Aïda n’en croyait pas ses yeux. Elle observait son reflet dans l’eau de l’étang. Mais qu’était-elle devenue ? Une voix dans sa tête lui répondit :
- Tu fais maintenant parti de la confrérie des Ailiés, peuple du ciel. Tu dois découvrir tes pouvoirs et les maîtriser, et alors tu pourras rejoindre le pays des Nuages. Et maintenant, tu dois retourner à la vie normale pour quelques temps. Toi et ton ami, dormez.
Et la jeune fille sentit comme un nuage se poser sur ses épaules, elle glissa au sol et s’endormit paisiblement, aussitôt suivi par Allan.
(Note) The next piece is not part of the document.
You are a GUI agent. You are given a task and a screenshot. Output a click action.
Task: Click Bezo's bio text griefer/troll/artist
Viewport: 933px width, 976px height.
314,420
Le lendemain matin, Aïda se réveilla dans son lit. Le soleil brillait au-dehors. Elle resta longtemps les yeux ouverts, à se remémorer les évènements de la nuit en se demandant si tous ça n’avait été qu’un rêve. Finalement, elle se leva et gagna la salle de bain. Au moment où elle vit son reflet dans le miroir, elle comprit que tout était réel. Ses yeux étaient si grands, si bleus, ils semblaient magiques. Ses cheveux étaient ondulés, comme si elle les avait nattés. Et même si ses vêtements et ses ailes avaient disparus, la tache lumineuse était toujours là. Elle étincelait, comme si elle était un saphir. Désireuse de s’éviter des questions sur le bijou elle prit au hasard une écharpe accrochée derrière la porte et s’en drapa. Evidemment, celle-ci était bleue. La jeune fille descendit alors prendre son petit déjeuner. Personne ne remarqua qu’elle dissimulait soigneusement son cou. Risquant un coup d’œil, elle vit Allan qui la fixait. Il semblait, comme elle, se demander si les évènements de la nuit étaient réels. Mais elle ne pouvait pas le confirmer. Elle sentait au fond d’elle-même qu’il serait en danger s’il connaissait la vérité. Alors elle évita soigneusement de croiser son regard et continua à manger en silence. Le reste des vacances s’écoula sans autres incidents étranges. Alla se rapprocha peu à peu d’Aïda, réussissant même à redevenir comme à leur première rencontre, ce qu’Aïda avait voulu retrouvé depuis le début. Personne ne s’étonna des étranges yeux d’Aïda, ni de son curieux bijou, qu’elle avait fini par montrer. Puis ce fut le moment du départ. Après avoir embrassé tout le monde, Aïda enlaça Allan, qui la serra avec tant de force qu’elle crut qu’elle allait mourir étouffé. Quand il la lâcha enfin, il lui fit un sourire timide, qu’elle rendit. Elle monta alors dans la voiture qui démarra et s’éloigna.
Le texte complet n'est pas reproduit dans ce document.